Knock Out, Drift, Flower Carpet, Oso Easy, Storybook, Simplicity and several in the Easy Elegance series are shrub roses. Sometimes called landscape or ground cover roses, these are generally low maintenance plants, which are disease and insect resistant. The most questions are about pruning these roses.
“My Knock Out bushes have become quite large since planting about six years ago. How low should I trim them back? When is the right time to do this?,” writes reader G.R.
J.O. writes “I have two rose bushes which I have let get too tall and leggy.”
Most of the shrub roses can be cut back about as far as you would like. That can be one-third, one-half or down to about 10 or 12 inches from the ground. Pruning can be done to shape up the plant or to reduce its size. Always use sharp pruning tools.
“I suggest you prune when the forsythia start to bloom, which is usually around March or April,” writes Paul Zimmerman in Everyday Roses: How to Grow Knock Out and Other Easy-Care Garden Roses, published in February (Taunton Press, $22.95, paperback).

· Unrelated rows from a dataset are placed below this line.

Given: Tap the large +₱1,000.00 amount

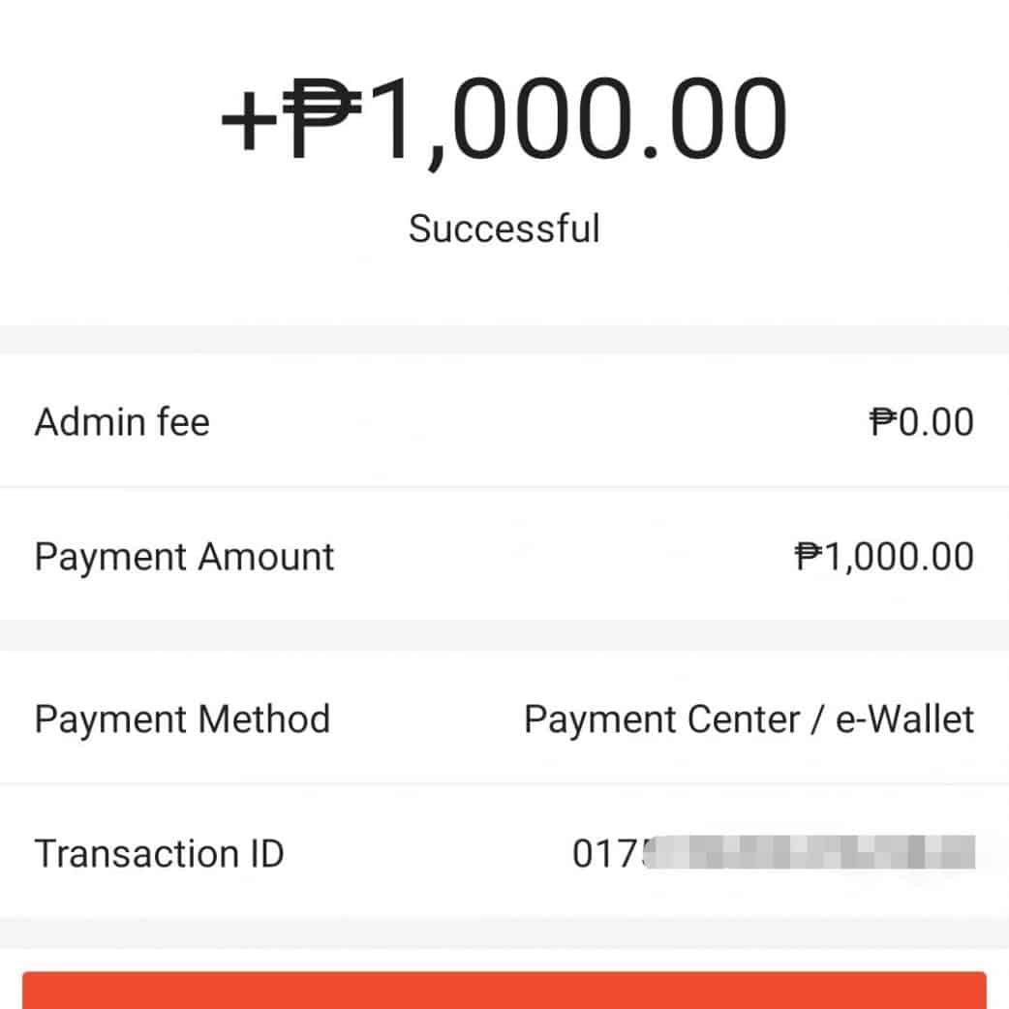Looking at the screenshot, I should [x=504, y=120].
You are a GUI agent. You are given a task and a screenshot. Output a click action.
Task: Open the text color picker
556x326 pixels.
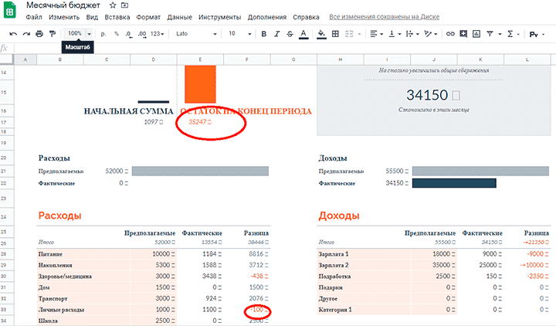tap(302, 34)
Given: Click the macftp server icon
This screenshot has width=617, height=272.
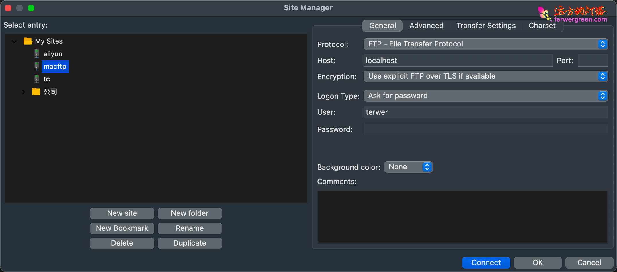Looking at the screenshot, I should 37,66.
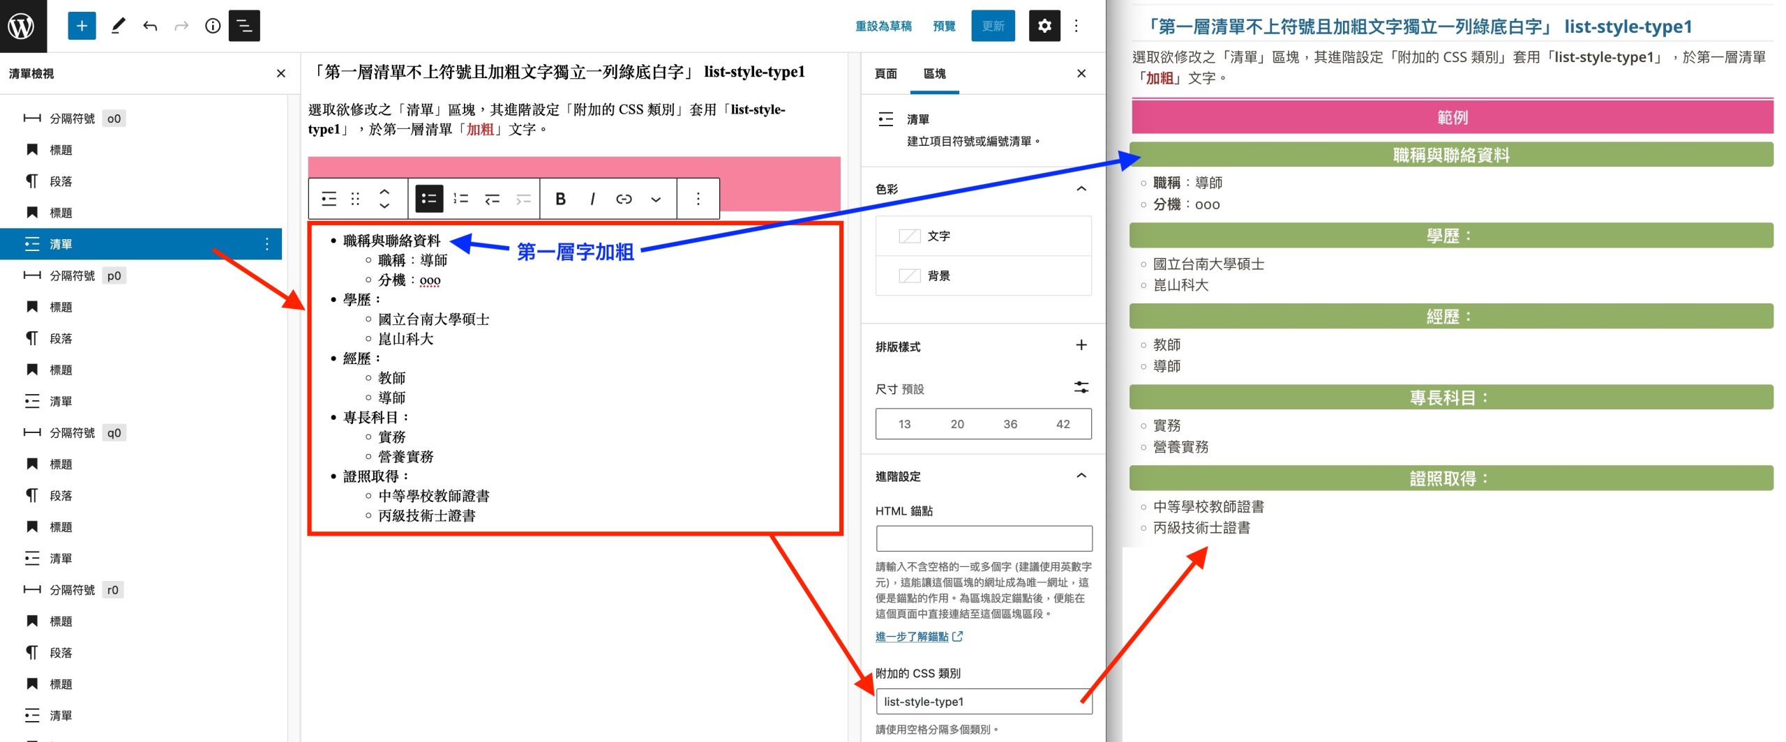Image resolution: width=1786 pixels, height=742 pixels.
Task: Collapse the 進階設定 panel section
Action: point(1081,476)
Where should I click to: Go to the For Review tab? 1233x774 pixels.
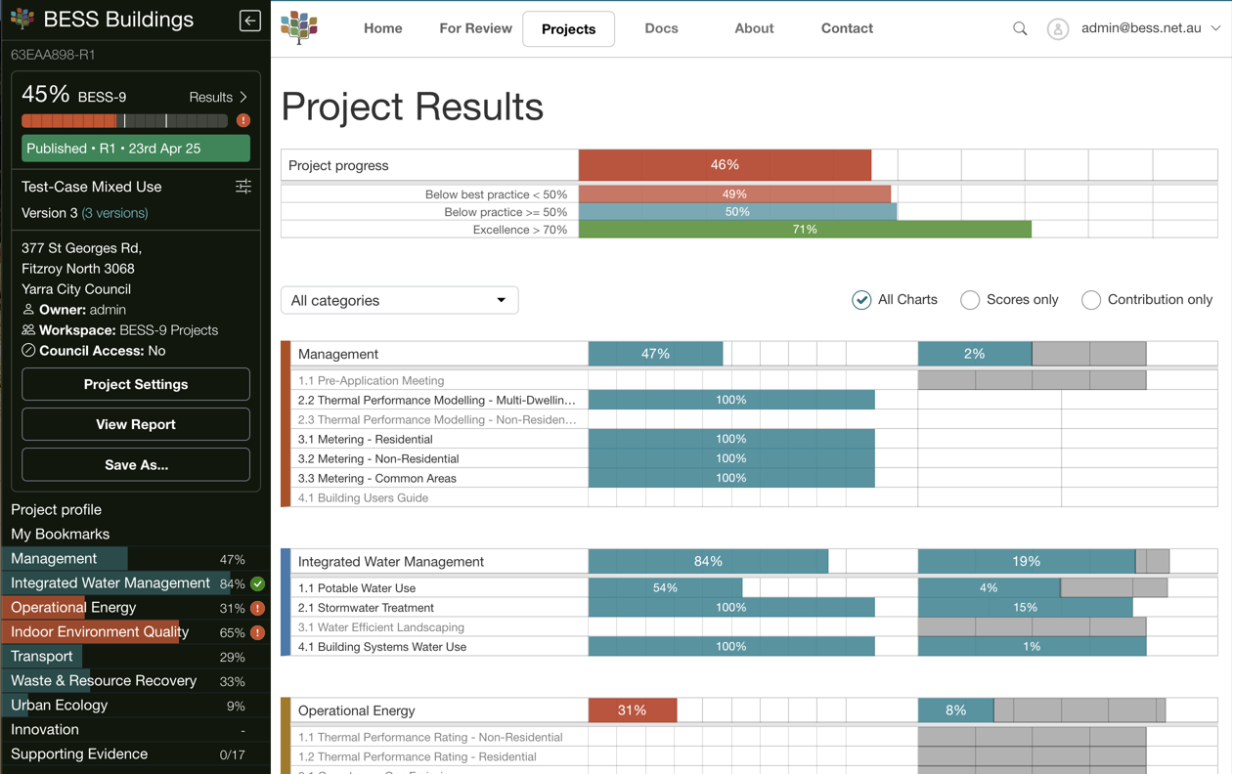[475, 28]
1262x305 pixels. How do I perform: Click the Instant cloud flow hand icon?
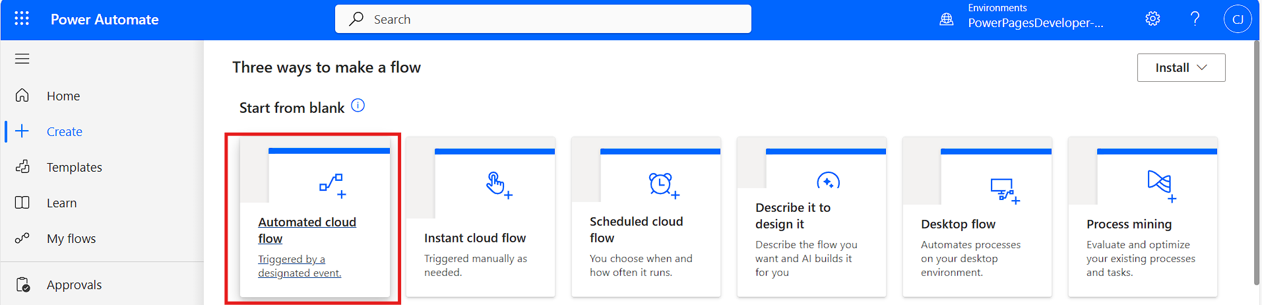pyautogui.click(x=497, y=184)
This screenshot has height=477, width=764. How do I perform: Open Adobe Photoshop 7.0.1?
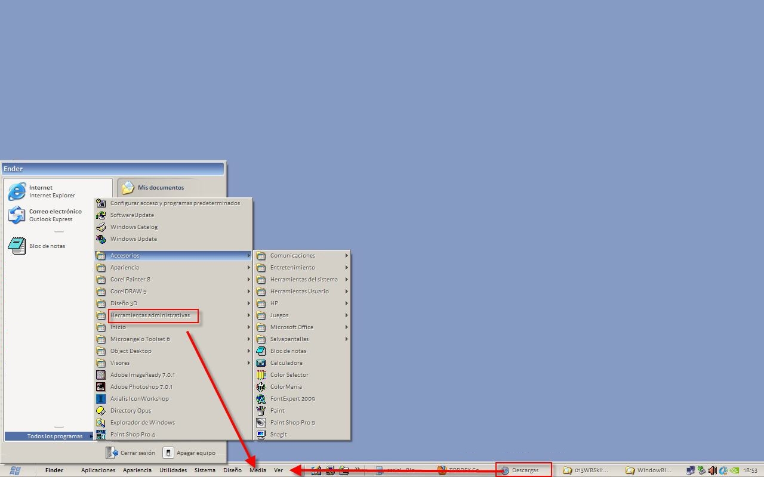(141, 387)
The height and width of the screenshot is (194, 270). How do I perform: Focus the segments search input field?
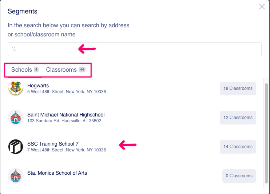point(135,49)
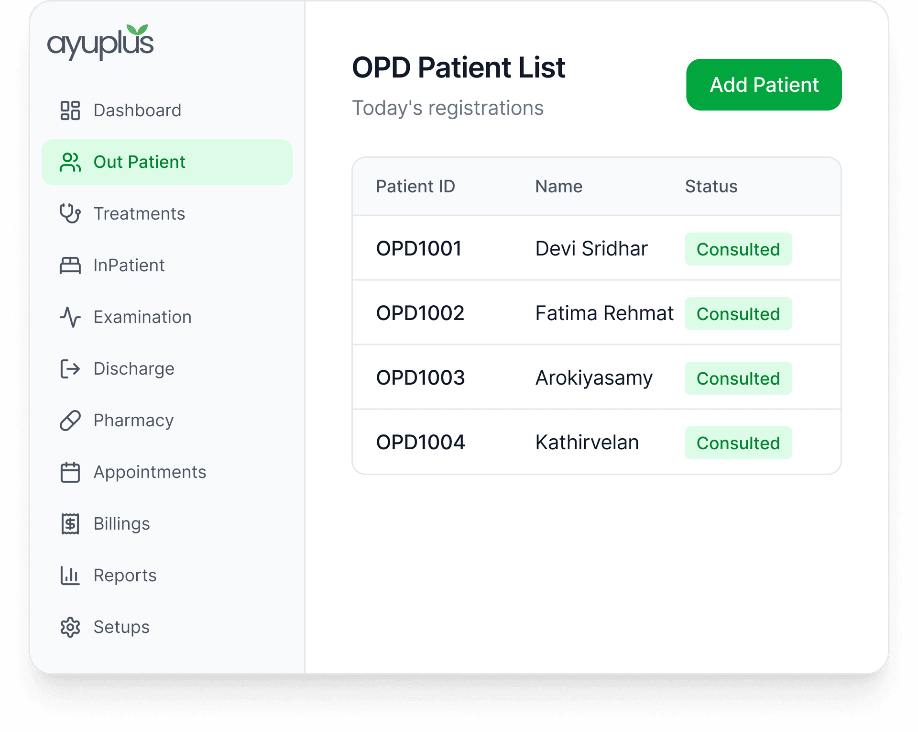Select the Treatments stethoscope icon

click(x=70, y=214)
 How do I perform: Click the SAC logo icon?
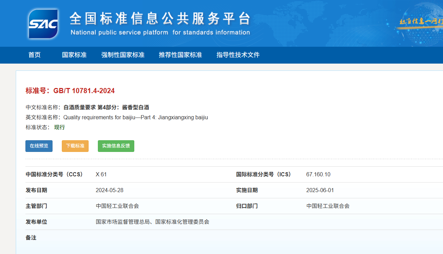coord(43,24)
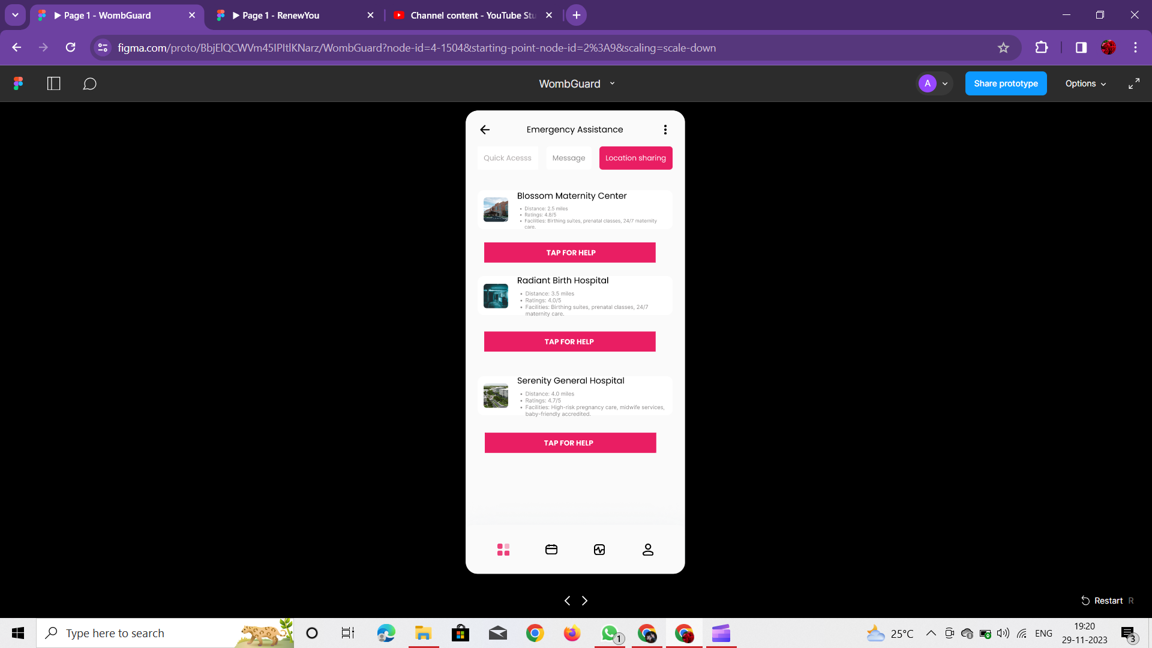Image resolution: width=1152 pixels, height=648 pixels.
Task: Bookmark this page with the star icon
Action: pyautogui.click(x=1003, y=48)
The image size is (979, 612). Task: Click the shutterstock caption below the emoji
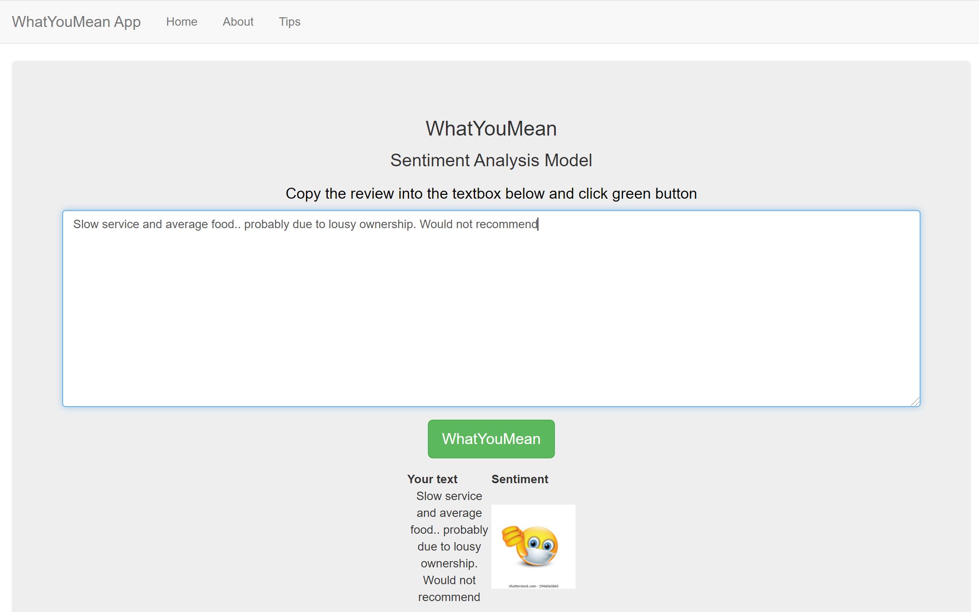(x=533, y=586)
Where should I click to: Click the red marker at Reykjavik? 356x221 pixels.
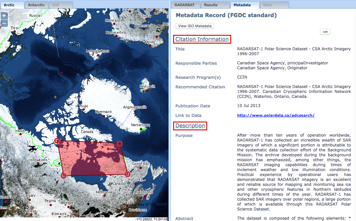148,91
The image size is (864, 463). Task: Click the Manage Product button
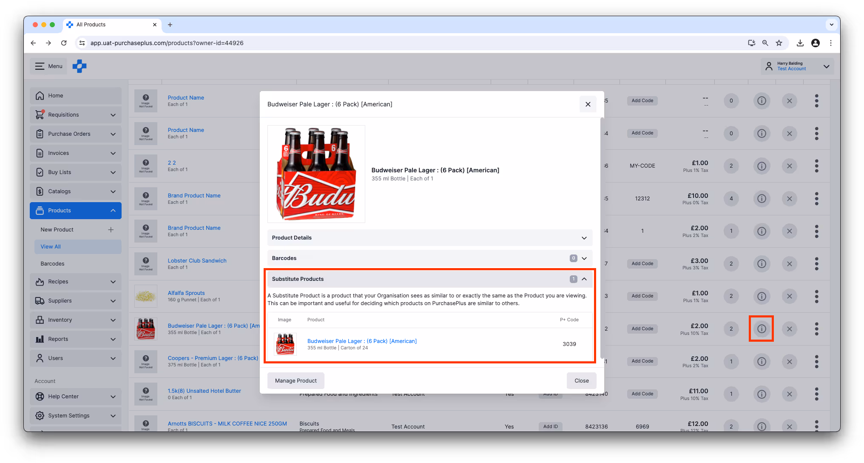click(296, 381)
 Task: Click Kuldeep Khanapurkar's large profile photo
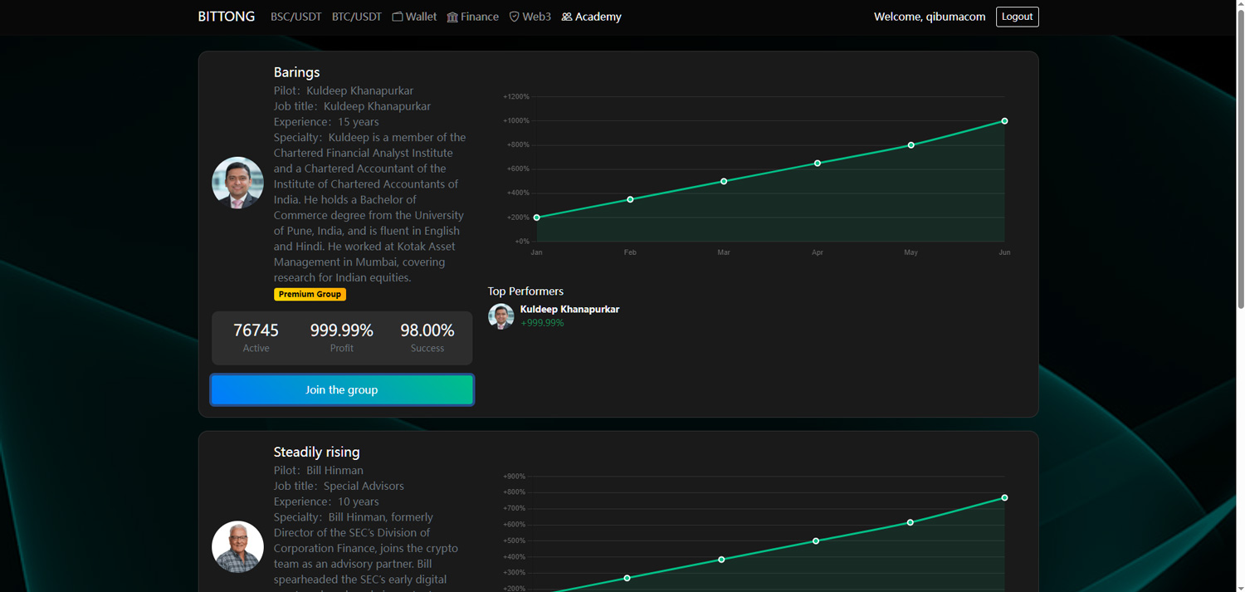(x=237, y=183)
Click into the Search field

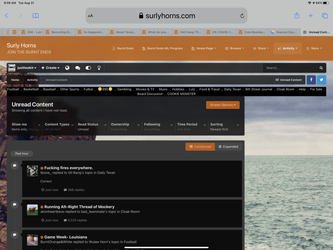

Start with removing any dead wood or crossed branches. Always cut back to healthy growth. Leaving spindly branches at the top means the flowering will not be a great, wrote Zimmerman, coordinator of the Biltmore International Rose Trials and an American Rose Society Certified Consulting Rosarian.
Zimmerman recommends applying an organic, time-release fertilizer in spring and late summer. Although roses do not need a lot of water, they do need a good deep soaking every week to 10 days. In my experience, irregular watering will disrupt the flowering process for a few weeks. Shrub roses generally flower for six weeks, rest for a couple of weeks, then start blooming again.